→ Tasks for this exercise:
[a] Answer these questions about the QEMU SPARC register-window patch:
(i) Where does the real kernel put the user space O* registers?
(ii) What does the fix make possible?
(iii) Which file does the patch change?
[b] Pick up the QEMU SPARC register-window patch at the point where it ends and continue it.

Selected passage section start

Because QEMU's user-mode emulation just directly accesses guest CPU
state, for SPARC the guest register window state is not the same in
the sparc64_get_context() and sparc64_set_context() functions as it
is for the real kernel's versions of those functions. Specifically,
for the kernel it has saved the user space state such that the O*
registers go into a pt_regs struct as UREG_I*, and the I* registers
have been spilled onto the userspace stack. For QEMU, we haven't
done that, so the guest's O* registers are still in WREG_O* and the
I* registers in WREG_I*.
The code was already accessing the O* registers correctly for QEMU,
but had copied the kernel code for accessing the I* registers off the
userspace stack. Replace this with direct accesses to fp and i7 in
the CPU state, and add a comment explaining why we differ from the
kernel code here.
This fix is sufficient to get bash to a shell prompt.
Signed-off-by: Peter Maydell <peter.maydell@linaro.org>
---
I'm really pretty unsure about our handling of SPARC register
windows here. This fix works, but should we instead be
ensuring that the flush_windows() call cpu_loop() does
before handling this trap has written the I* regs to the
stack ???
---
linux-user/sparc/signal.c | 47 ++++++++++++++++++---------------------
1 file changed, 22 insertions(+), 25 deletions(-)
diff --git a/linux-user/sparc/signal.c b/linux-user/sparc/signal.c
index 57ea1593bfc..c315704b389 100644
--- a/linux-user/sparc/signal.c
+++ b/linux-user/sparc/signal.c
@@ -403,7 +403,6 @@ void sparc64_set_context(CPUSPARCState *env)
struct target_ucontext *ucp;
target_mc_gregset_t *grp;
abi_ulong pc, npc, tstate;
- abi_ulong fp, i7, w_addr;
unsigned int i;
ucp_addr = env->regwptr[WREG_O0];
@@ -447,6 +446,15 @@ void sparc64_set_context(CPUSPARCState *env)
__get_user(env->gregs[5], (&(*grp)[SPARC_MC_G5]));
__get_user(env->gregs[6], (&(*grp)[SPARC_MC_G6]));
__get_user(env->gregs[7], (&(*grp)[SPARC_MC_G7]));
+
+ /*
+ * Note that unlike the kernel, we didn't need to mess with the
+ * guest register window state to save it into a pt_regs to run
+ * the kernel. So for us the guest's O regs are still in WREG_O*
+ * (unlike the kernel which has put them in UREG_I* in a pt_regs)

Selected passage section end
Given data section start

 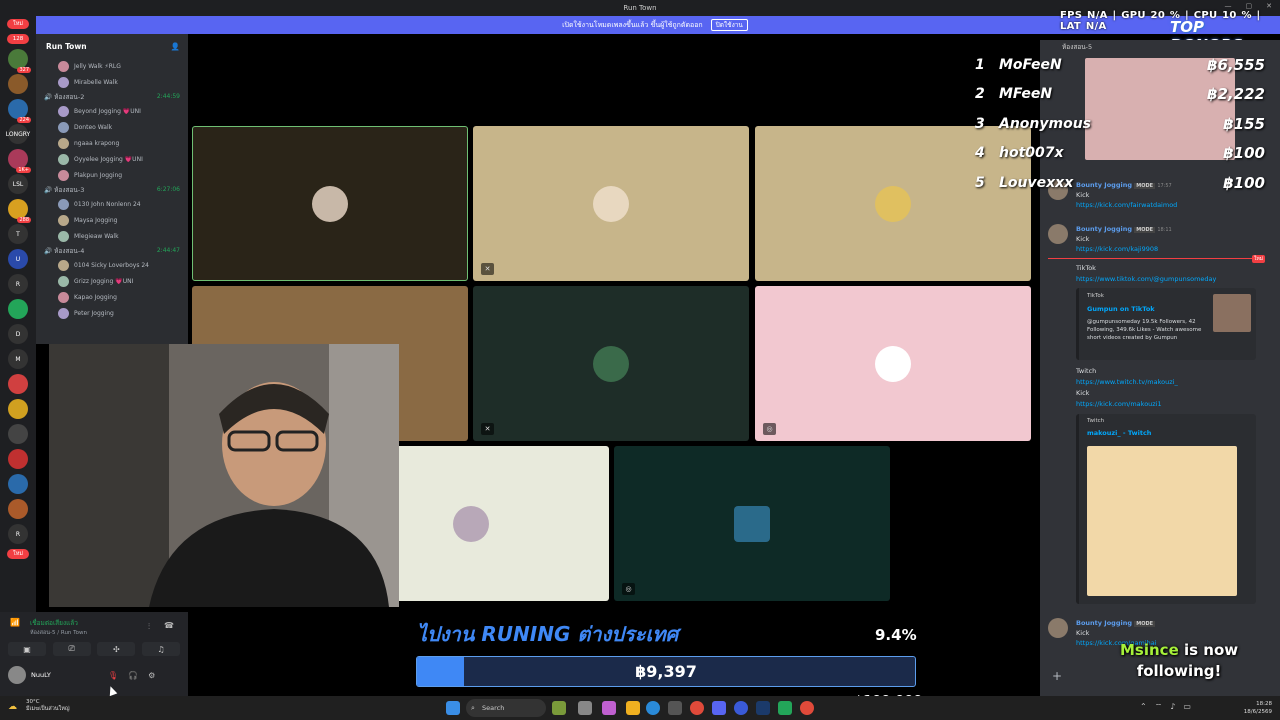 What do you see at coordinates (1057, 676) in the screenshot?
I see `add-attachment-icon: +` at bounding box center [1057, 676].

Given data section end

→ Answer list:
[a]
(i) Into a pt_regs struct, as UREG_I*.
(ii) Getting bash to a shell prompt.
(iii) linux-user/sparc/signal.c

[b]
+ * and the fp and i7 are still in WREG_I6 and WREG_I7 and don't
+ * need to be written back to userspace memory.
+ */
__get_user(env->regwptr[WREG_O0], (&(*grp)[SPARC_MC_O0]));
__get_user(env->regwptr[WREG_O1], (&(*grp)[SPARC_MC_O1]));
__get_user(env->regwptr[WREG_O2], (&(*grp)[SPARC_MC_O2]));
@@ -456,18 +464,9 @@ void sparc64_set_context(CPUSPARCState *env)
__get_user(env->regwptr[WREG_O6], (&(*grp)[SPARC_MC_O6]));
__get_user(env->regwptr[WREG_O7], (&(*grp)[SPARC_MC_O7]));
- __get_user(fp, &(ucp->tuc_mcontext.mc_fp));
- __get_user(i7, &(ucp->tuc_mcontext.mc_i7));
+ __get_user(env->regwptr[WREG_FP], &(ucp->tuc_mcontext.mc_fp));
+ __get_user(env->regwptr[WREG_I7], &(ucp->tuc_mcontext.mc_i7));
- w_addr = TARGET_STACK_BIAS + env->regwptr[WREG_O6];
- if (put_user(fp, w_addr + offsetof(struct target_reg_window, ins[6]),
- abi_ulong) != 0) {
- goto do_sigsegv;
- }
- if (put_user(i7, w_addr + offsetof(struct target_reg_window, ins[7]),
- abi_ulong) != 0) {
- goto do_sigsegv;
- }
/* FIXME this does not match how the kernel handles the FPU in
* its sparc64_set_context implementation. In particular the FPU
* is only restored if fenab is non-zero in:
@@ -501,7 +500,6 @@ void sparc64_get_context(CPUSPARCState *env)
struct target_ucontext *ucp;
target_mc_gregset_t *grp;
target_mcontext_t *mcp;
- abi_ulong fp, i7, w_addr;
int err;
unsigned int i;
target_sigset_t target_set;
@@ -553,6 +551,15 @@ void sparc64_get_context(CPUSPARCState *env)
__put_user(env->gregs[5], &((*grp)[SPARC_MC_G5]));
__put_user(env->gregs[6], &((*grp)[SPARC_MC_G6]));
__put_user(env->gregs[7], &((*grp)[SPARC_MC_G7]));
+
+ /*
+ * Note that unlike the kernel, we didn't need to mess with the
+ * guest register window state to save it into a pt_regs to run
+ * the kernel. So for us the guest's O regs are still in WREG_O*
+ * (unlike the kernel which has put them in UREG_I* in a pt_regs)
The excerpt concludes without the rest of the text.